Large Language Models (LLMs) have become crucial tools for various tasks, such as answering factual questions and generating content. However, their reliability is often questionable because they frequently provide confident but inaccurate responses. Currently, no standardized method exists for assessing the trustworthiness of their responses. To evaluate LLMs’ performance and resilience to input changes, researchers have developed numerous methods, including the FLASK, PromptBench, and adding noise to prompts.
Further building on this trend, a team of researchers from VISA has introduced an innovative, model-agnostic, and unsupervised method for assessing the robustness of any black-box LLM. The team’s approach measures local deviation from harmonicity, symbolized by γ, to analyze LLM stability and explainability. The experiments show a positive correlation between γ and misleading or false answers, which indicates the effectiveness of this approach.
The team has also developed an algorithm that calculates γ to assess the robustness of a given input to LLMs. This algorithm calculates the angle between the average output embedding of perturbed inputs and the original output, revealing that grammatical changes often lead to small γ values and trustworthy responses. Meanwhile, significant variations usually result in increased γ values and reduced trustworthiness.
The scientists measure the correlation between γ, robustness, and trustworthiness across different LLMs and question-answer corpora. They evaluated seven prominent models, including GPT-4, ChatGPT, and Smaug-72B, while considering three QA corpora, namely, Web QA, TruthfulQA, and Programming QA. The research showed that γ values below 0.05 generally denote trustworthy responses, and larger LLMs have lower γ values, implying higher trustworthiness. This finding suggests GPT-4 often leads in quality and certified trustworthiness.
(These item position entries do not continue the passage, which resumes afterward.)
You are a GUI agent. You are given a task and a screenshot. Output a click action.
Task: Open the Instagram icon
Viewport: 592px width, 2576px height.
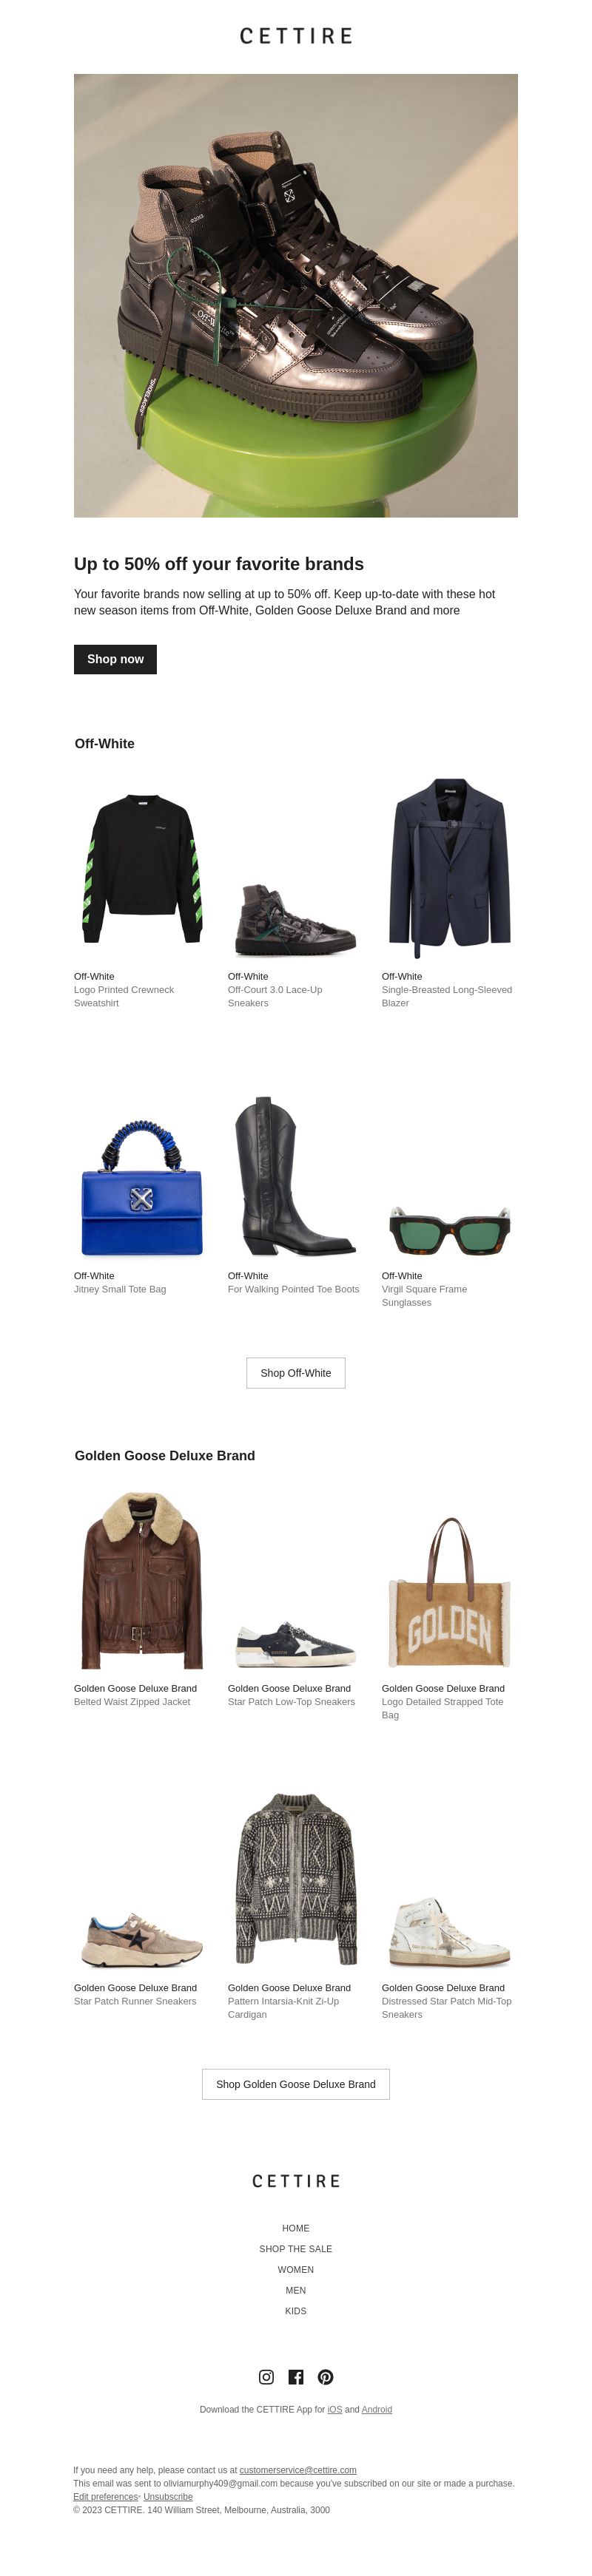tap(266, 2377)
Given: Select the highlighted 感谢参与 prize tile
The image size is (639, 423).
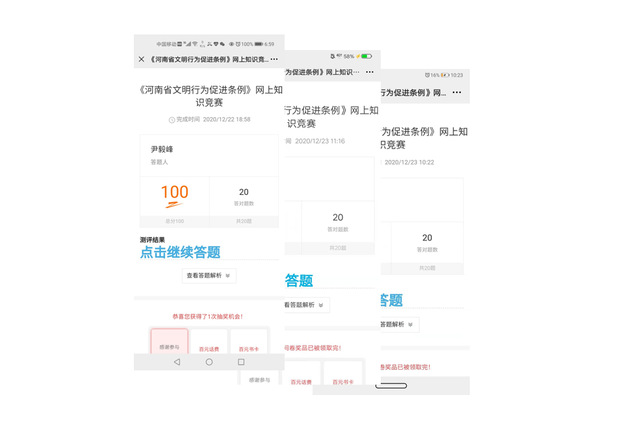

In summary, the research introduces a robust method for assessing the robustness of LLM responses by using γ values, which provides insights into their trustworthiness. Similarly, it proposes correlating γ with human annotations as a practical metric for assessing LLM reliability across different models and domains. Across all tested models and domains, human ratings confirm that low γ values indicate trustworthiness, with GPT-4, ChatGPT, and Smaug-72B leading among the tested models.